L’inquinamento atmosferico è uno dei fattori di rischio per la salute del cuore, dell’apparato respiratorio e anche del cervello. L’esposizione al particolato fine, le particelle di sostanze inquinanti disperse nell’atmosfera non visibili a occhio nudo dal diametro infinitesimale (cosiddette PM 2,5) aumenta infatti il rischio di ictus, malattie respiratorie e malattia cardiaca. Ma in che modo lo smog può danneggiare la salute cardiocerebrovascolare?

Un gruppo di ricercatori della Brigham Young University di Provo (Stati Uniti) ha indagato il meccanismo alla base di queste patologie in una ricerca pubblicata su Circulation Research. Ha visto come l’esposizione a queste polveri sottili può causare un danno all’endotelio (il rivestimento interno dei vasi sanguigni) e indurre un’infiammazione sistemica.

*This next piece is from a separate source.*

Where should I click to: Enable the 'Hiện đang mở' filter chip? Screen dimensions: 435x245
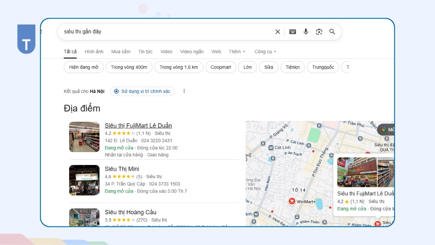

(Per approfondire leggi qui: Ictus, tra i 10 fattori di rischio anche lo smog: è dannoso come il fumo)

Il team ha analizzato i campioni di sangue di tre gruppi di 24 persone di adulti sani, non fumatori, in tre momenti, tra il 2014 e il 2015, ciascuno con diversi livelli di PM 2,5, maggiori o minori. Qual era la risposta dell’organismo all’esposizione allo smog? Se episodica, a questa era associato un aumento della morte cellulare e a un innalzamento dei valori di alcuni biomarcatori che indicano un’infiammazione in corso.

È plausibile l’ipotesi dello studio, ovvero che l’esposizione allo smog può portare a delle modificazioni delle cellule immunitarie, aumentare l’accumulo di materiale nel circolo sanguigno e innescare un’infiammazione? «Certamente. L’ipotesi dello studio è non solo plausibile ma anche supportata da evidenze precedentemente pubblicate che hanno associato l’esposizione ad alti livelli di PM 2,5 con un aumentato rischio di mortalità cardiovascolare nel breve e nel lungo termine», risponde il dottor Giulio Stefanini, ricercatore universitario in Cardiologia di Humanitas University .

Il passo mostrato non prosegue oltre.